The company said it identified a four-day period in May where a machine on its network communicated with the malware’s infrastructure in the initial passive phase of the attack, said Chief Information Security Officer Chris Kubic. The malware then flagged the Fidelis machine for the second associated phase of the attack, indicating that the company was a target of interest to the SolarWinds hackers.

However, the Bethesda, Md.-based extended detection and response vendor has not been able to identify any follow-up transactions that would enable progression to the final phase of the attack where the malware on Fidelis’ system would have been communicating with the hacker’s command and control infrastructure, according to Kubic.

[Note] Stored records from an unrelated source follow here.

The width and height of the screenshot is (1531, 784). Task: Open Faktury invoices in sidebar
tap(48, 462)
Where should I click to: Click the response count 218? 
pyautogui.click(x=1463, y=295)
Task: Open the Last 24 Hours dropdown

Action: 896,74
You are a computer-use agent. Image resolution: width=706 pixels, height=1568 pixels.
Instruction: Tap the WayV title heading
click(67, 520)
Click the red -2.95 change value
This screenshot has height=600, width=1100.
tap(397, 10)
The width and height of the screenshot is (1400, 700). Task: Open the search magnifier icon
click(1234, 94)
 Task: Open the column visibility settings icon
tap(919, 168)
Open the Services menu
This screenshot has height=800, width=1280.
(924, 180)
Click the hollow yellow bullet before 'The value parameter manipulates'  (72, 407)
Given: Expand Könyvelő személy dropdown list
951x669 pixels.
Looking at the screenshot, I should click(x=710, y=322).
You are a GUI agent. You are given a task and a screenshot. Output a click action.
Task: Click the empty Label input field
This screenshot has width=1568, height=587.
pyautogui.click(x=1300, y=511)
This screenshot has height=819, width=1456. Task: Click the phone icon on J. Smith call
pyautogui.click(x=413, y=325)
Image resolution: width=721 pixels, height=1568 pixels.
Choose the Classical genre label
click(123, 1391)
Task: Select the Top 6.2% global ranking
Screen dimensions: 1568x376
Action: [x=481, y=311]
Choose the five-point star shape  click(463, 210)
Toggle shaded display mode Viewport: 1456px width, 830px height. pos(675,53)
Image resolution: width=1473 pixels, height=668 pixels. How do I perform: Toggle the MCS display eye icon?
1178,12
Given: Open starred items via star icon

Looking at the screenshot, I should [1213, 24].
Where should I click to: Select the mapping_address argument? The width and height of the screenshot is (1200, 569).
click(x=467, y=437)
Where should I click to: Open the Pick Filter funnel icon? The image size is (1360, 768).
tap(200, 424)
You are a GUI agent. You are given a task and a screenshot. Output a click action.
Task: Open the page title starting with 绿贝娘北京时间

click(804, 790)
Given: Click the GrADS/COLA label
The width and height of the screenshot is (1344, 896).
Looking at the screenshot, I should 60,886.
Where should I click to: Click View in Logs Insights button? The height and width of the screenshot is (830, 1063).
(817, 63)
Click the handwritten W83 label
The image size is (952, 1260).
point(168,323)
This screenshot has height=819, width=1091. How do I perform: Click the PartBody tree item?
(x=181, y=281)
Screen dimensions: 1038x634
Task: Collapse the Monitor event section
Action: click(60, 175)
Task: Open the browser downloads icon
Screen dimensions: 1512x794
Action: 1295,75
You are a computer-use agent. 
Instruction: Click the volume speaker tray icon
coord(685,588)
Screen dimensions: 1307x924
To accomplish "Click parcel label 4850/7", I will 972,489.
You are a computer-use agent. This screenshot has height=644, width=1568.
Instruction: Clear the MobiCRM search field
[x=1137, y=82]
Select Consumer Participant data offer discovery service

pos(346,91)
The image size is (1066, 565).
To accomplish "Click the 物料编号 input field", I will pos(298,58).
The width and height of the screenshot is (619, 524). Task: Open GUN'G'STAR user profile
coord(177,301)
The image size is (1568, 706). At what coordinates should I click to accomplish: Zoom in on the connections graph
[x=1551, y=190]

[Related: Mimecast Breach Linked To SolarWinds Hack, Allowed Cloud Services Access]

“Our current belief, subject to change given additional information, is that the test and evaluation machine where this software was installed was sufficiently isolated and powered up too infrequently for the attacker to take it to the next stage of the attack,” Kubic wrote in a blog post Tuesday.

Fidelis does not use SolarWinds Orion software for management of its corporate systems, but Kubic said the nature of the company’s work requires Fidelis to test all kinds of software for compatibility with its products. Using Fidelis Endpoint, Kubic said the company determined it had installed an evaluation copy of the trojanized SolarWinds Orion software on one of its machines as part of a software evaluation.

The Orion software installation was traced to a machine configured as a test system, isolated from Fidelis’ core network, and infrequently powered on, according to Kubic. After news of the FireEye and SolarWinds hacks went public in December, Kubic said Fidelis used Netresec’s Sunburst Domain Decoder Tool to filter and decode passive DNS records associated with the initial phase of the attack.

“Following the FireEye/SolarWinds disclosure in December, we initiated an internal review of Fidelis networks under the assumption that we too could have been a target,” Kubic said. “To date we have not turned up any evidence that the SolarWinds compromise has impacted our networks, although our analysis continues.”

Using the passive DNS sources available at the time, Kubic said Fidelis did not identify the “hq.fidelis” domain in records associated with the SolarWinds attack. But on Friday, Kubic said Fidelis identified an additional source of passive DNS information and, using Netresec’s Sunburst Domain Decoder Tool, confirmed that hq.fidelis had been flagged by the attackers as a domain of interest and worth targeting.

“While we are not happy about being targeted by the attackers behind the SolarWinds, FireEye, Microsoft and Malwarebytes attacks, we think this is a good learning opportunity both for our own internal team (i.e., drink your own champagne and practice your incident response plan), as well as the security community on the best practices to apply to an advanced adversary attack,” Kubic said.

Kubic said Fidelis’ initial review of the SolarWinds attack also included analysis of Fidelis Network metadata and various system logs using threat indicators provided by the Fidelis Threat Research Team. Fidelis plans to publish best practices for identifying whether an enterprise may be under attack from an adversary like the one behind the SolarWinds attack as well as the company’s findings, Kubic said.

“Though we have not identified any evidence to date that the SolarWinds compromise has impacted our networks, we will continue to investigate potential impacts using our own tooling much like we recommend our customers do,” Kubic said.

Fidelis is the sixth pure-play cybersecurity vendor to publicly disclose an attack over the past seven and a half weeks, following attempted hacks of FireEye, CrowdStrike, Mimecast, Malwarebytes and SonicWall.